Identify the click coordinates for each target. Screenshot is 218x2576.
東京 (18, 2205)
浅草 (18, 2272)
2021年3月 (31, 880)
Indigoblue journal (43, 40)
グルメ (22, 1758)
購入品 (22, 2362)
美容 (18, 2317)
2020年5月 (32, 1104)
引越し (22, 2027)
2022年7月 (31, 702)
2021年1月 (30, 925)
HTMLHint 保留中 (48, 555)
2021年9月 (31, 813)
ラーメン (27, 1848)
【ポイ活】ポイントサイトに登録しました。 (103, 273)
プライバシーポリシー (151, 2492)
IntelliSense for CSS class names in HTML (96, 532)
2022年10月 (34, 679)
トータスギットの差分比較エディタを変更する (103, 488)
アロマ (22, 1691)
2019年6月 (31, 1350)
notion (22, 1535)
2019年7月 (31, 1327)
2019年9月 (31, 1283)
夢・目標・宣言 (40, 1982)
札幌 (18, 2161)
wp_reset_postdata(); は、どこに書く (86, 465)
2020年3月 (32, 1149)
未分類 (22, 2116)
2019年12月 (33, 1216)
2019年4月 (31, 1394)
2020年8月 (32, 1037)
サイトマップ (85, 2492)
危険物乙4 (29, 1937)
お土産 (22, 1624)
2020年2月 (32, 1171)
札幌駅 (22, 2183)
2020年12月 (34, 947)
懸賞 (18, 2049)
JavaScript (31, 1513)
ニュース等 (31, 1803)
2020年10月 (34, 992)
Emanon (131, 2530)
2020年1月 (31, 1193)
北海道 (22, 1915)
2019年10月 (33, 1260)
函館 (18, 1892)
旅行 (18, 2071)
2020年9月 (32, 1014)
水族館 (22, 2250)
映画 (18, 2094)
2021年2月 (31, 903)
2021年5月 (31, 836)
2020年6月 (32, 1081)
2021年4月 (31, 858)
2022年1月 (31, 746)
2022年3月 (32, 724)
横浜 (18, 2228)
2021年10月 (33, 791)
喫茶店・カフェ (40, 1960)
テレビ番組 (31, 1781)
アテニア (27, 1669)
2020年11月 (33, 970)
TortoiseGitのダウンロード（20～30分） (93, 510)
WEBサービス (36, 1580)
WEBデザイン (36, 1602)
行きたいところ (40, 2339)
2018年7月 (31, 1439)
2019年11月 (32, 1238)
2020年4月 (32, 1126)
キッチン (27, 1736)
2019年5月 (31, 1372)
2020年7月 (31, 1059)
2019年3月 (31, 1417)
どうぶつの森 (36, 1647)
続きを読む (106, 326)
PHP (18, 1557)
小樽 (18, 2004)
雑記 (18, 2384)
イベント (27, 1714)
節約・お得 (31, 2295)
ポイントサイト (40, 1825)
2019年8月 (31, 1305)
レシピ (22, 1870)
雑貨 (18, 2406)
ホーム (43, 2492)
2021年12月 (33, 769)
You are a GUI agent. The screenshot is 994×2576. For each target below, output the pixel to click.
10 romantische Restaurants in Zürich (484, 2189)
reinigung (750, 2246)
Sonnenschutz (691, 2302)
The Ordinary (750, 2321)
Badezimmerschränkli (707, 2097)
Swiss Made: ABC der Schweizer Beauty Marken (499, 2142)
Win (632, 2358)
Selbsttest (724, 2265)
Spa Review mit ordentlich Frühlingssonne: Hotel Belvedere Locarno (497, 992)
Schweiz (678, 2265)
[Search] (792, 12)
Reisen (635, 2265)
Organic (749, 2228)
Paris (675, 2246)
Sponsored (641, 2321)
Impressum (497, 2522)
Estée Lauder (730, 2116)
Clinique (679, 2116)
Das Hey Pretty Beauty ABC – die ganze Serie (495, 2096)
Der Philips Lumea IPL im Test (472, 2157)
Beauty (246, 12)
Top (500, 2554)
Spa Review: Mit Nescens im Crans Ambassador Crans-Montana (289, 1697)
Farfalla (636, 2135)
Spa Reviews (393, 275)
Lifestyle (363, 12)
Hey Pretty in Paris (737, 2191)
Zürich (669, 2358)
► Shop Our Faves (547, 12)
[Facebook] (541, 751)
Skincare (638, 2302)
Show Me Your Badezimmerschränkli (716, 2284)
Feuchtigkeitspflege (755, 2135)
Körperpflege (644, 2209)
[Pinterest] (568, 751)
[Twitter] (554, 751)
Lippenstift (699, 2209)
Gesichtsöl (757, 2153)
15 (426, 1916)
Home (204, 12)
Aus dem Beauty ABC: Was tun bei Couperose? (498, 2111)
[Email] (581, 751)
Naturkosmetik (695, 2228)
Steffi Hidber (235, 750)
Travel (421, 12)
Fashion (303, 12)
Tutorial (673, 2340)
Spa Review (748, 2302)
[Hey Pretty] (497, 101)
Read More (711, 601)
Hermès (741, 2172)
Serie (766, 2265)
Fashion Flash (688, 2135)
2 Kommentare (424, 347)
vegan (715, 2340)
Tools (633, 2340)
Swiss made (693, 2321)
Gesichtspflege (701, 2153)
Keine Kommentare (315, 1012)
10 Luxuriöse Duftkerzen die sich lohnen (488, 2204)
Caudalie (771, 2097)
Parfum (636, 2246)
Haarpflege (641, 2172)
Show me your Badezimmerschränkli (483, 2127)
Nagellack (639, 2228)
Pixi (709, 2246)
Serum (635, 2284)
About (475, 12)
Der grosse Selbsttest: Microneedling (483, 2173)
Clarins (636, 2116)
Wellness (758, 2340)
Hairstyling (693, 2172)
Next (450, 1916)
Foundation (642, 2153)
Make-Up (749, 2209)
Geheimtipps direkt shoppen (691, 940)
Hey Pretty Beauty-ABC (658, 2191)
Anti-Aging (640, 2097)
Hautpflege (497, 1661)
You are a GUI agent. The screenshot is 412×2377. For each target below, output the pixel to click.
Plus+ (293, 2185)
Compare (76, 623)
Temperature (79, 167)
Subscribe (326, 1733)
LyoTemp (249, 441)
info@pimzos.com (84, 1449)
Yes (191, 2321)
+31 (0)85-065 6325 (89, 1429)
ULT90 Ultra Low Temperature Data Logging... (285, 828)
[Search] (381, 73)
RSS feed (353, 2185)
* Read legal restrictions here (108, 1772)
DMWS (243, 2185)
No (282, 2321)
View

- - - - -

* **BRIEF**: Keeping every word as it is, repeat all of the records.

* **ANSWER BOX**:
Identify the click coordinates for each target. Screenshot is 218x2576.
東京 (18, 2205)
浅草 (18, 2272)
2021年3月 (31, 880)
Indigoblue journal (43, 40)
グルメ (22, 1758)
購入品 (22, 2362)
美容 (18, 2317)
2020年5月 (32, 1104)
引越し (22, 2027)
2022年7月 (31, 702)
2021年1月 (30, 925)
HTMLHint 保留中 (48, 555)
2021年9月 (31, 813)
ラーメン (27, 1848)
【ポイ活】ポイントサイトに登録しました。 (103, 273)
プライバシーポリシー (151, 2492)
IntelliSense for CSS class names in HTML (96, 532)
2022年10月 (34, 679)
トータスギットの差分比較エディタを変更する (103, 488)
アロマ (22, 1691)
2019年6月 (31, 1350)
notion (22, 1535)
2019年7月 (31, 1327)
2019年9月 (31, 1283)
夢・目標・宣言 (40, 1982)
札幌 (18, 2161)
wp_reset_postdata(); は、どこに書く (86, 465)
2020年3月 (32, 1149)
未分類 (22, 2116)
2019年12月 (33, 1216)
2019年4月 (31, 1394)
2020年8月 (32, 1037)
サイトマップ (85, 2492)
危険物乙4 (29, 1937)
お土産 (22, 1624)
2020年2月 (32, 1171)
札幌駅 (22, 2183)
2020年12月 (34, 947)
懸賞 (18, 2049)
JavaScript (31, 1513)
ニュース等 (31, 1803)
2020年10月 (34, 992)
Emanon (131, 2530)
2020年1月 (31, 1193)
北海道 (22, 1915)
2019年10月 (33, 1260)
函館 (18, 1892)
旅行 (18, 2071)
2020年9月 (32, 1014)
水族館 (22, 2250)
映画 (18, 2094)
2021年2月 (31, 903)
2021年5月 (31, 836)
2020年6月 (32, 1081)
2021年4月 (31, 858)
2022年1月 (31, 746)
2022年3月 (32, 724)
横浜 (18, 2228)
2021年10月 (33, 791)
喫茶店・カフェ (40, 1960)
テレビ番組 (31, 1781)
アテニア (27, 1669)
2020年11月 (33, 970)
TortoiseGitのダウンロード（20～30分） (93, 510)
WEBサービス (36, 1580)
WEBデザイン (36, 1602)
行きたいところ (40, 2339)
2018年7月 (31, 1439)
2019年11月 (32, 1238)
2020年4月 (32, 1126)
キッチン (27, 1736)
2019年5月 (31, 1372)
2020年7月 (31, 1059)
2019年3月 (31, 1417)
どうぶつの森 (36, 1647)
続きを読む (106, 326)
PHP (18, 1557)
小樽 (18, 2004)
雑記 (18, 2384)
イベント (27, 1714)
節約・お得 (31, 2295)
ポイントサイト (40, 1825)
2019年8月 (31, 1305)
レシピ (22, 1870)
雑貨 (18, 2406)
ホーム (43, 2492)
2021年12月 (33, 769)
You are a GUI agent. The screenshot is 994×2576. For each target below, output the pixel to click.
10 romantische Restaurants in Zürich (484, 2189)
reinigung (750, 2246)
Sonnenschutz (691, 2302)
The Ordinary (750, 2321)
Badezimmerschränkli (707, 2097)
Swiss Made: ABC der Schweizer Beauty Marken (499, 2142)
Win (632, 2358)
Selbsttest (724, 2265)
Spa Review mit ordentlich Frühlingssonne: Hotel Belvedere Locarno (497, 992)
Schweiz (678, 2265)
[Search] (792, 12)
Reisen (635, 2265)
Organic (749, 2228)
Paris (675, 2246)
Sponsored (641, 2321)
Impressum (497, 2522)
Estée Lauder (730, 2116)
Clinique (679, 2116)
Das Hey Pretty Beauty ABC – die ganze Serie (495, 2096)
Der Philips Lumea IPL im Test (472, 2157)
Beauty (246, 12)
Top (500, 2554)
Spa Review: Mit Nescens im Crans Ambassador Crans-Montana (289, 1697)
Farfalla (636, 2135)
Spa Reviews (393, 275)
Lifestyle (363, 12)
Hey Pretty in Paris (737, 2191)
Zürich (669, 2358)
► Shop Our Faves (547, 12)
[Facebook] (541, 751)
Skincare (638, 2302)
Show Me Your Badezimmerschränkli (716, 2284)
Feuchtigkeitspflege (755, 2135)
Körperpflege (644, 2209)
[Pinterest] (568, 751)
[Twitter] (554, 751)
Lippenstift (699, 2209)
Gesichtsöl (757, 2153)
15 (426, 1916)
Home (204, 12)
Aus dem Beauty ABC: Was tun bei Couperose? (498, 2111)
[Email] (581, 751)
Naturkosmetik (695, 2228)
Steffi Hidber (235, 750)
Travel (421, 12)
Fashion (303, 12)
Tutorial (673, 2340)
Spa Review (748, 2302)
[Hey Pretty] (497, 101)
Read More (711, 601)
Hermès (741, 2172)
Serie (766, 2265)
Fashion Flash (688, 2135)
2 Kommentare (424, 347)
vegan (715, 2340)
Tools (633, 2340)
Swiss made (693, 2321)
Gesichtspflege (701, 2153)
Keine Kommentare (315, 1012)
10 Luxuriöse Duftkerzen die sich lohnen (488, 2204)
Caudalie (771, 2097)
Parfum (636, 2246)
Haarpflege (641, 2172)
Show me your Badezimmerschränkli (483, 2127)
Nagellack (639, 2228)
Pixi (709, 2246)
Serum (635, 2284)
About (475, 12)
Der grosse Selbsttest: Microneedling (483, 2173)
Clarins (636, 2116)
Wellness (758, 2340)
Hairstyling (693, 2172)
Next (450, 1916)
Foundation (642, 2153)
Make-Up (749, 2209)
Geheimtipps direkt shoppen (691, 940)
Hey Pretty Beauty-ABC (658, 2191)
Anti-Aging (640, 2097)
Hautpflege (497, 1661)
You are a GUI agent. The screenshot is 412×2377. For each target below, output the pixel to click.
Plus+ (293, 2185)
Compare (76, 623)
Temperature (79, 167)
Subscribe (326, 1733)
LyoTemp (249, 441)
info@pimzos.com (84, 1449)
Yes (191, 2321)
+31 (0)85-065 6325 (89, 1429)
ULT90 Ultra Low Temperature Data Logging... (285, 828)
[Search] (381, 73)
RSS feed (353, 2185)
* Read legal restrictions here (108, 1772)
DMWS (243, 2185)
No (282, 2321)
View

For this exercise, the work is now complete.